If you are an employer who has received an experience modification rating, it is imperative that you understand how it affects your workers’ compensation premium calculations to make your rating work in your favor.
Workers’ compensation coverage is known as a class rated insurance program. That means that an insurance company gives all employers within a state who fall into a given industry or class the same rate. This is an average rate which doesn’t take into consideration any individual characteristics of the employer. Since policy premiums are affected by the individual factors surrounding the business, carriers need a statistical method of differentiating one business in a given class from another. This is what an experience rating offers.
The experience modification rating is calculated individually for each employer who qualifies. In order to qualify, you would need to pay a premium in excess of $10,000 or a 3-year average premium of $5,000, depending on the state. The modification rating is a value that compares the claim profile of the employer to the claim profile that would be expected of an employer of similar payroll size in the same industry or class code. In this system, 1.00 is average, meaning the frequency and severity of the actual employer’s losses is equal to what the carrier would expect the employer to lose. A rating greater than 1.00 means the employer has experienced worse than expected losses during the rating period, and a rating of less than 1.00 indicates the employer experienced better than expected losses for the rating period.
An employer’s experience modification rating is calculated using claims data from the three most recently completed years.

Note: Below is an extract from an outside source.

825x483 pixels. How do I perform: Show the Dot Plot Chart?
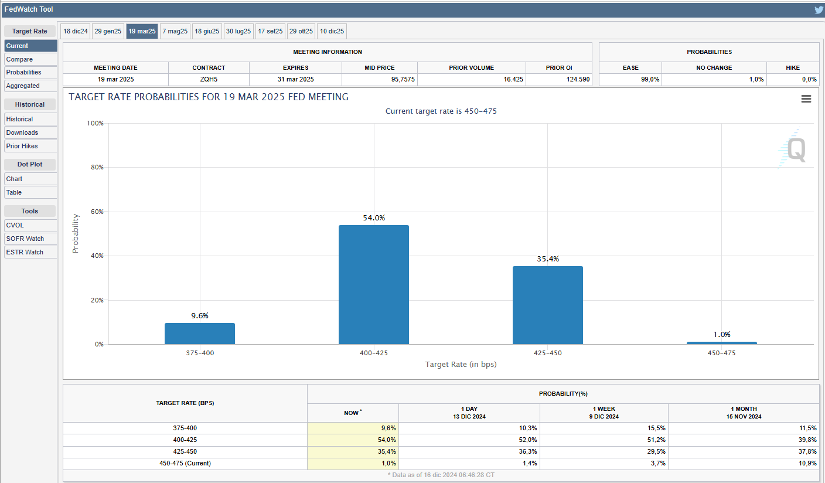tap(30, 179)
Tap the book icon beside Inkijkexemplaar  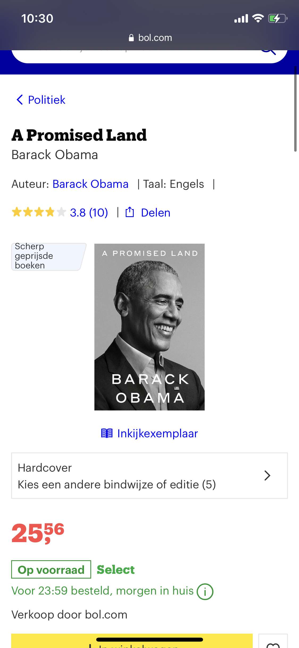coord(107,433)
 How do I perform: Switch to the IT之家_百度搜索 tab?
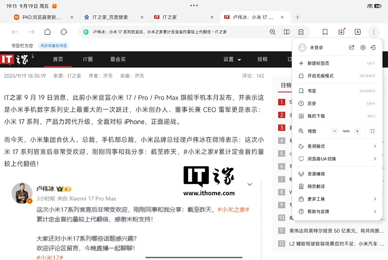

The current calendar year would be excluded because it would not give a full picture of the year’s losses.
Each claim’s paid and reserved value is listed. Then the frequency of claims is evaluated. An organization with only one large claim will be looked on more favorably than a second one with numerous smaller claims even if both companies’ losses are of equal dollar value. Since the second company is more prone to claims, for any claim over the highest dollar value claim, only a fraction of the amount in excess of that dollar value is used in the calculation. Also, in some states only a percent of the medical only claims are used in the formula. These adjusted claims are compared to the expected losses for the industry class and payroll size of the organization, and an experience modification rating is given to the individual employer. A rating that is less than 1.00 will reduce the company’s premium, while a rating that is greater than 1.00 will increase it.

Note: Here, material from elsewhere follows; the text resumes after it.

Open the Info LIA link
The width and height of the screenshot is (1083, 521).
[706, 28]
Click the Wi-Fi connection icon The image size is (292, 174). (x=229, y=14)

Obviously, a company will want to find ways to lower their rating. One method a company shouldn’t try is to manipulate class codes when they are obtaining a policy in an effort to get the most payroll into the lowest rated class. This may actually raise the experience modification rating in the long run.

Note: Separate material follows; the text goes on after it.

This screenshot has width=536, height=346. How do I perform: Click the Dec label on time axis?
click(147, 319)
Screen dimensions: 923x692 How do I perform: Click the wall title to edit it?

Because the rating is calculated from a comparison of actual losses versus expected losses, allocating payroll to less risky classifications will also put you in line for expected losses that are far lower than what you realistically experience. This increases the likelihood that your actual losses will be greater than expected for the classification, leading to a higher rating in the future. The best way to decrease your rating is to make safety a priority, which will eliminate losses and save you money in the long run.